= Given records =
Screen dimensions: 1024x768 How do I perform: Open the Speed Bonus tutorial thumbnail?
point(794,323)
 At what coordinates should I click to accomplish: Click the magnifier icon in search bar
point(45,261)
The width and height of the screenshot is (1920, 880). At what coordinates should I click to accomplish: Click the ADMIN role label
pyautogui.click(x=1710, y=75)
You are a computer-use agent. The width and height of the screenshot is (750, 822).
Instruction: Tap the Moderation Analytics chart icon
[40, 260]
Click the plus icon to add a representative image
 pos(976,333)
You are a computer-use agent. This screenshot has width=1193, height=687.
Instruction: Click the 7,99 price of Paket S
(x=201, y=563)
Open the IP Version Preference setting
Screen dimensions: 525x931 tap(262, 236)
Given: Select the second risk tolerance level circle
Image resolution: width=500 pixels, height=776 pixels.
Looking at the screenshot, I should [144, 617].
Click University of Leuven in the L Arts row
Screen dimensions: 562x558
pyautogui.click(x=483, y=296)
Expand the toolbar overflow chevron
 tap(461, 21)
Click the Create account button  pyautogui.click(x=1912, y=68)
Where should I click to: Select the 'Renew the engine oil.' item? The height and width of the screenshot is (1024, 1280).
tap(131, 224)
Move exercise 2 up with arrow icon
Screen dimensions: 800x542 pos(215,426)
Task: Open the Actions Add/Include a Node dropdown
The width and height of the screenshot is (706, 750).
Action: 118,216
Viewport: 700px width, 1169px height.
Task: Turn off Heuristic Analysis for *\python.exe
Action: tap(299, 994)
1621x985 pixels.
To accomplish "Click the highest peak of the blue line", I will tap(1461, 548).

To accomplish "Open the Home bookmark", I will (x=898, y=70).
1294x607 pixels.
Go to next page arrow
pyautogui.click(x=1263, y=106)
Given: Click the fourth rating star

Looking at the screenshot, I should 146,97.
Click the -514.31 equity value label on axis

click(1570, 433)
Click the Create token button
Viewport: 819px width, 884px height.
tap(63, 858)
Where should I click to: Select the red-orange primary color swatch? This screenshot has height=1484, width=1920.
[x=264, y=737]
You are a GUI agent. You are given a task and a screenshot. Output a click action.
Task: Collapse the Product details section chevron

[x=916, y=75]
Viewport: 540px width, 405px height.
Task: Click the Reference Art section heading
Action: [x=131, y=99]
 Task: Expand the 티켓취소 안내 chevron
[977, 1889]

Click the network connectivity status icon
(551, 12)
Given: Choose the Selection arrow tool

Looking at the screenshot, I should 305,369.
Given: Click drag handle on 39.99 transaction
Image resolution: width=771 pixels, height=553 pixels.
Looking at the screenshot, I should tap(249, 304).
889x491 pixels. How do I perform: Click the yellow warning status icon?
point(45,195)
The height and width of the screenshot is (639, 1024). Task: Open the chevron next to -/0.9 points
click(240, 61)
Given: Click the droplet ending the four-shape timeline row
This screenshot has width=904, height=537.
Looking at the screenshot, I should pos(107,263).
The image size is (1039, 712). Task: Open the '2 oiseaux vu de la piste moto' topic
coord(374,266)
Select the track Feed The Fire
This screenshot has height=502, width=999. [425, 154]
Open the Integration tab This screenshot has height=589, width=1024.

= Task objective =
Your answer should consist of all lines above that include the string "agent".

= Answer to the problem =
You are a computer-use agent. The width and height of the screenshot is (750, 822).
You are a computer-use agent. This screenshot has width=1193, height=687.
You are a GUI agent. You are given a task and a screenshot. Output a click action.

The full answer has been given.